Potrebbe suonare incredibile, ma oggi il vero business delle banche non sono i prestiti ed i mutui…ma i prodotti finanziari che vengono venduti.
Stando ad una recente indagine della FABI (Federazione Autonoma Bancari Italiani), le banche italiane stanno diventando sempre di più negozi finanziari.
Più della metà dei ricavi degli istituti di credito, il 50,5%, deriva dalle commissioni per la vendita di prodotti finanziari (fondi comuni d’investimento, polizze, certificati).
Solo il 49,5% deriva dall’erogazione del credito, ovvero dal margine di interesse per prestiti a famiglie ed imprese.
Tra prestare denaro a famiglie e imprese senza la sicurezza di riaverlo (i mutui tendenzialmente si fanno a 20-30 anni ed i prestiti hanno una durata media di 5-10 anni) e la vendita dei prodotti finanziari a guadagno immediato è scontato dire che le banche optino con più facilità e maggior frequenza per la seconda soluzione.
Ad esempio, eseguire un investimento in un fondo d’investimento bancario, ha 5 tipi di costi immediati e svincolati dal valore dei risultati:
1) La commissione di sottoscrizione (o “costi di entrata” o “entry fee)
2) la commissione di gestione (o “costi ricorrenti” o “commissioni di gestione”)
3) la commissione di switch (o di “variazione” da un fondo ad un altro)
4) la commissione di transazione (o “costi di eseguito”)
5) la commissione di recesso
Con tutte questo voci di “costo”, non è dunque difficile capire che qualsiasi investimento fatto con una banca tradizionale non può essere profittevole proprio per via di queste componenti negative che ammazzano i risultati.
Stando sempre alla FABI, “l’argomento è di estrema importanza perché si incrocia con quello delle indebite pressioni commerciali subite dalle lavoratici e dai lavoratori bancari, a tutti i livelli, che vengono spinti a vendere sempre di più qualsiasi tipo di prodotto allo sportello.
L’allarme è che con questa situazione possano essere venduti prodotti rischiosi e di scarso valore ai risparmiatori.

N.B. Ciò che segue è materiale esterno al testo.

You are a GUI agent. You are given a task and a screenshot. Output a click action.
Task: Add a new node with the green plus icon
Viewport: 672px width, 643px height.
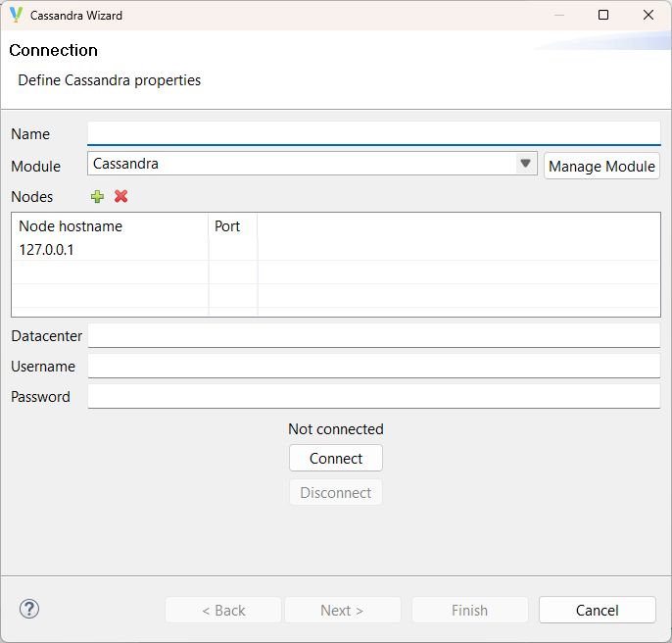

In buona sostanza nuovi casi di “risparmio tradito”.
In questi casi è meglio affidarsi ad un consulente finanziario in libera professione, che saprà dunque aiutare il risparmiatore a gestire in maniera efficace i propri investimenti, con un’attenzione particolare alla componente dei costi di portafoglio, che non deve mai essere spropositata.